[PASSAGE PROVIDED — start]

Among the key objectives of the conference include addressing challenges of structural transformation to bolster the continent’s economic take-off. The continent’s booming extractive industry with the recent hydrocarbons boom in the eastern seaboard of Africa turned out to be a major discussion point of the day.
Various presentations made at the conference noted that the lack of skills and difficulties in technological transfer capabilities together with access to domestic financing have seen the continent losing out on the extractive sector.
Mobilising finance, building private and public sector partnerships and encouraging universities research departments to be pro-active to Africa’s needs featured prominently in the first day of the conference.
Existing disparities in the Africa which has emerged even in the face of dramatic economic growth in some African countries is a subject that was up for discussion at the plenary.
According to African Union’s economic advisor, Anthony Maruping, the continent’s policy makers must urgently include Africa’s women and youth in their development plans if economic take-off is to be felt. In his presentation Maruping said that the bulging youth population in Africa is an opportunity which can turn into an obstacle if badly handled.
According to Dhlamini-Zuma the conference’s outcomes will be used to strengthen Africa’s Agenda 2063, which is the continent’s 50-year development agenda rolled out last year.
“Africa must invest in its most precious resource, its people to ensure that it can use its other resources, land, minerals, energy, oceanic resources and forests to modernize, integrate and build shared prosperity.” Dlamini-Zuma said.

[PASSAGE PROVIDED — finish]
[RAW DATA — start]

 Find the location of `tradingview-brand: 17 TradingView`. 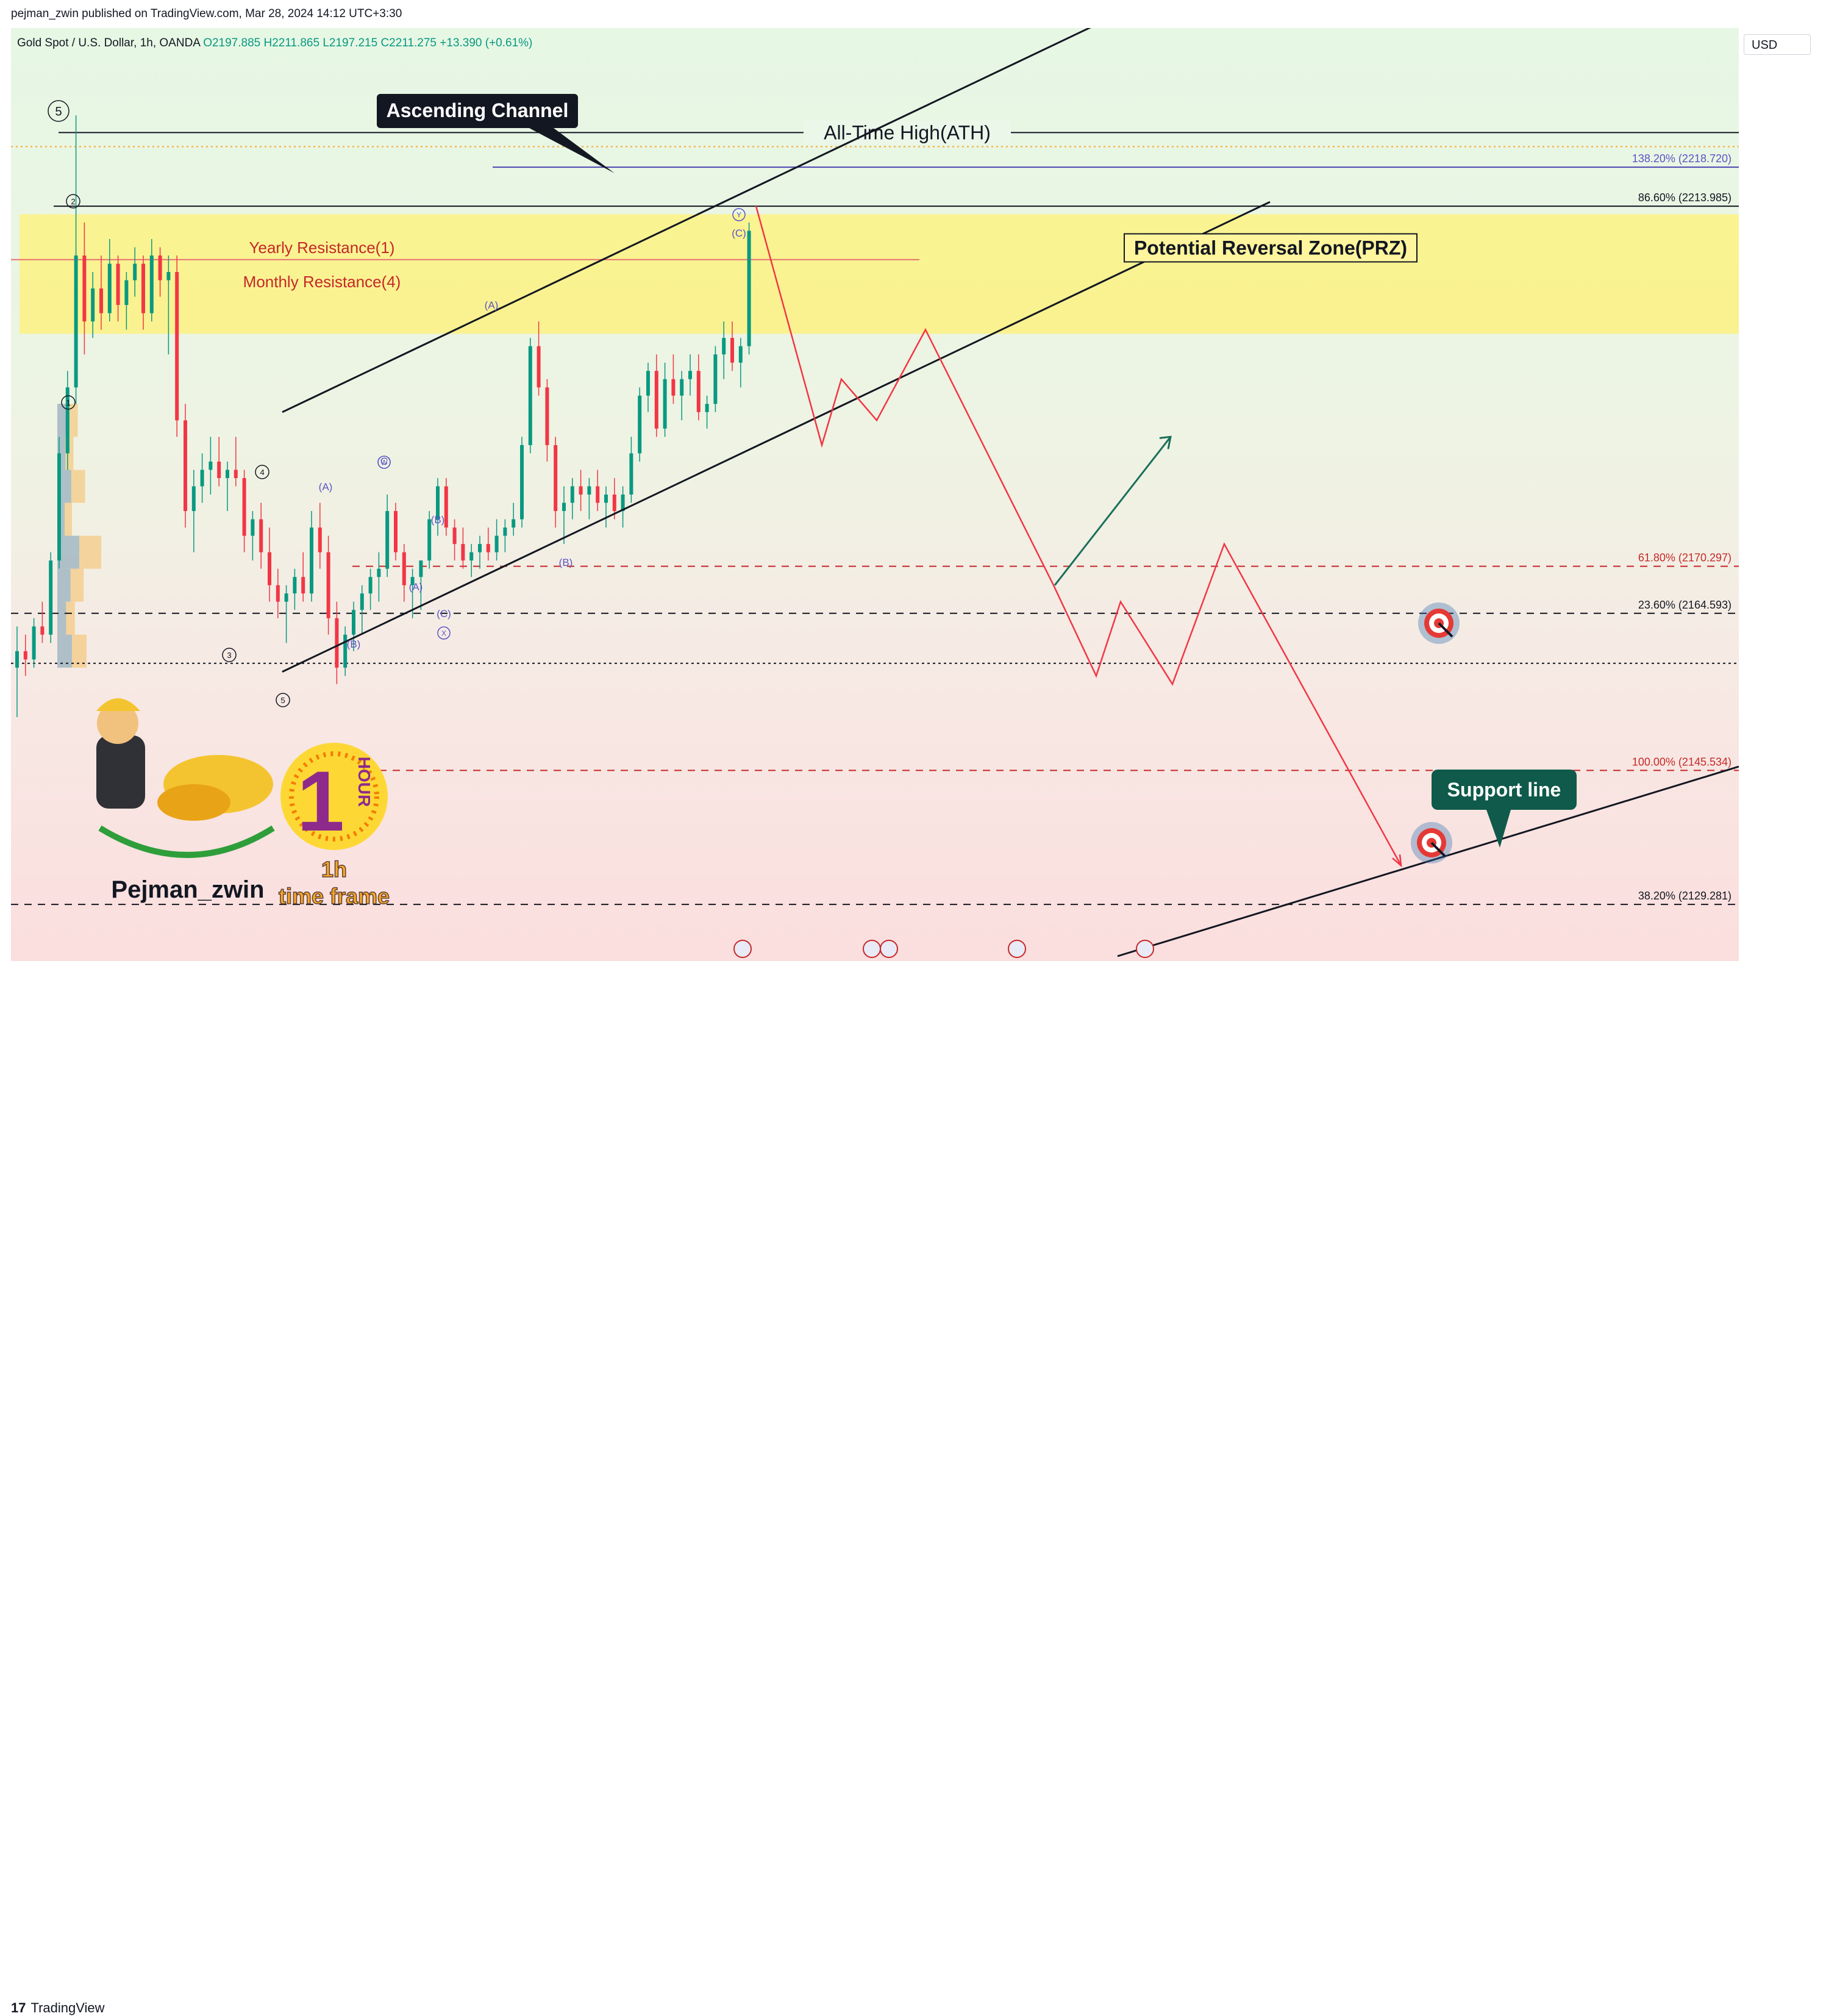

tradingview-brand: 17 TradingView is located at coordinates (58, 2008).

[RAW DATA — finish]

INSTRUCTIONS FOR THE TASK:
Write out the part of the conference article from "Existing disparities in" to "out last year." word for word. The lines after the conference article are separate material.

RESULT OF THIS EXERCISE:
Existing disparities in the Africa which has emerged even in the face of dramatic economic growth in some African countries is a subject that was up for discussion at the plenary.
According to African Union’s economic advisor, Anthony Maruping, the continent’s policy makers must urgently include Africa’s women and youth in their development plans if economic take-off is to be felt. In his presentation Maruping said that the bulging youth population in Africa is an opportunity which can turn into an obstacle if badly handled.
According to Dhlamini-Zuma the conference’s outcomes will be used to strengthen Africa’s Agenda 2063, which is the continent’s 50-year development agenda rolled out last year.